Task to complete:
Restate exactly the lines from the top of the listing below to the line containing "Click the Follow-up text input field"; the remaining lines are not wanted.

(Beginning of Extracted information)

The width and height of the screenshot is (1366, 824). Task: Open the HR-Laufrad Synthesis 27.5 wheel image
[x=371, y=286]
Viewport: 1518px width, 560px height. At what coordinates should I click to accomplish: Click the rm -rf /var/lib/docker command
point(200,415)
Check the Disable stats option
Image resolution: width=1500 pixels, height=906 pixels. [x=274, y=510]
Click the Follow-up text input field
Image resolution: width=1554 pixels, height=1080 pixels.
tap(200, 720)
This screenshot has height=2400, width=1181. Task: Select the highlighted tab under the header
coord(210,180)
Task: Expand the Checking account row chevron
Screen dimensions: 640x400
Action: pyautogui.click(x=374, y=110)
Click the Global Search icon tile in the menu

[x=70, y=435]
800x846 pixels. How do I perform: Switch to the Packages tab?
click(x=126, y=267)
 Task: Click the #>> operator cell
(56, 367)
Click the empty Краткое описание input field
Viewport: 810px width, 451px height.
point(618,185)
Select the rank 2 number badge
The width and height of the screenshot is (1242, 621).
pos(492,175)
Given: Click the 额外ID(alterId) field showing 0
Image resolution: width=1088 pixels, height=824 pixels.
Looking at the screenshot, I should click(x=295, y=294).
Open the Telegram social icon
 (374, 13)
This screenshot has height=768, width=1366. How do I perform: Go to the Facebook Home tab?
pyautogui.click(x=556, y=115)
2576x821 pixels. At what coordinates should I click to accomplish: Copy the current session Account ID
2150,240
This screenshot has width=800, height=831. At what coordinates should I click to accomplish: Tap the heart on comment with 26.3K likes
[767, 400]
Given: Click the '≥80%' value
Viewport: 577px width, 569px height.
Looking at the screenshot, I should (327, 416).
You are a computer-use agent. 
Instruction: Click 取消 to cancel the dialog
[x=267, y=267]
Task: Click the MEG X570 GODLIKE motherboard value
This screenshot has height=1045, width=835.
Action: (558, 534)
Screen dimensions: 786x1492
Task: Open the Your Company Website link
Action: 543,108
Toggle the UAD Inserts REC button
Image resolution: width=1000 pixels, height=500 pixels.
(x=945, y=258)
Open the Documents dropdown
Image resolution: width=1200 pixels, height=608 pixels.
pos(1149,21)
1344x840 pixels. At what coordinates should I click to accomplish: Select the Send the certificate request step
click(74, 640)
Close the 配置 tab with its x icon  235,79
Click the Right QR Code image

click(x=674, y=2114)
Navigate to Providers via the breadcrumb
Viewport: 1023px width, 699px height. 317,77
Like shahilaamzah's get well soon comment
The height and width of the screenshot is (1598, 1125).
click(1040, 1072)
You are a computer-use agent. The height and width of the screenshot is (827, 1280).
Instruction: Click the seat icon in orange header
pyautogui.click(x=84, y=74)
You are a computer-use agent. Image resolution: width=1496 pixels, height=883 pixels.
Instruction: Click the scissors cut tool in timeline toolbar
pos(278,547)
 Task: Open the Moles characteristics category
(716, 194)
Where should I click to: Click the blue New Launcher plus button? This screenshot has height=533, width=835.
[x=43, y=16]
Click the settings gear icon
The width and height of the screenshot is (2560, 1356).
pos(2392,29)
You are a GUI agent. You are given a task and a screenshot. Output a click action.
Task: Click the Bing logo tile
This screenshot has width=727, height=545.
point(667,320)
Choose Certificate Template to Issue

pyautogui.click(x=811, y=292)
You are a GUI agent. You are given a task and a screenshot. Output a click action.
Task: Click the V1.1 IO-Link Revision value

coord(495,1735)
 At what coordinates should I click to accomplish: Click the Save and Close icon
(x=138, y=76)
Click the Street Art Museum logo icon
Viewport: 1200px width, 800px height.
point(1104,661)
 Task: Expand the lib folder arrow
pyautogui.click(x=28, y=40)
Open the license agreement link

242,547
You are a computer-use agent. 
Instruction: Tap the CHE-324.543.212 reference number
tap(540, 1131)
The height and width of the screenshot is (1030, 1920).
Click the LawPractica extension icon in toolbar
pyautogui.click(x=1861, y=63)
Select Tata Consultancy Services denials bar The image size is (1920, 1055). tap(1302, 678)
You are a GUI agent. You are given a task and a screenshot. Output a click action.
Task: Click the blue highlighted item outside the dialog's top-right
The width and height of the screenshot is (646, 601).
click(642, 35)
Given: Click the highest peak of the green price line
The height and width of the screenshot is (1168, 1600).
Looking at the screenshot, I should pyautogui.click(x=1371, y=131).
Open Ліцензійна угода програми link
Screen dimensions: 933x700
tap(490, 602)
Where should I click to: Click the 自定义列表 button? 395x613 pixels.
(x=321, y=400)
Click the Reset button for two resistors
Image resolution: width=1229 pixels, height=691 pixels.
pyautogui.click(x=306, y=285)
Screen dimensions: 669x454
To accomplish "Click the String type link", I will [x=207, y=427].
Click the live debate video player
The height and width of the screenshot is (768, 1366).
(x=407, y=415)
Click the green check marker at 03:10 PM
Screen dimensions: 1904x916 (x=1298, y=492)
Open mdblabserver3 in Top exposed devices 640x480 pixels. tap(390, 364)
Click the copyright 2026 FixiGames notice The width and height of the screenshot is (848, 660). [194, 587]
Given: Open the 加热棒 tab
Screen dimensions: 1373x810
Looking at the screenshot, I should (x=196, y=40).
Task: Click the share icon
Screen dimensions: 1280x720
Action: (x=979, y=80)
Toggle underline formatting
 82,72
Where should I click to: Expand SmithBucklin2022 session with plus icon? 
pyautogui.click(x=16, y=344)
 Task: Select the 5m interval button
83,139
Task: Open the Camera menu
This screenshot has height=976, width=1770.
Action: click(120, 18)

(End of Extracted information)

Reply to the exercise:
The width and height of the screenshot is (1366, 824). Task: Open the HR-Laufrad Synthesis 27.5 wheel image
[x=371, y=286]
Viewport: 1518px width, 560px height. At what coordinates should I click to accomplish: Click the rm -rf /var/lib/docker command
point(200,415)
Check the Disable stats option
Image resolution: width=1500 pixels, height=906 pixels. [x=274, y=510]
Click the Follow-up text input field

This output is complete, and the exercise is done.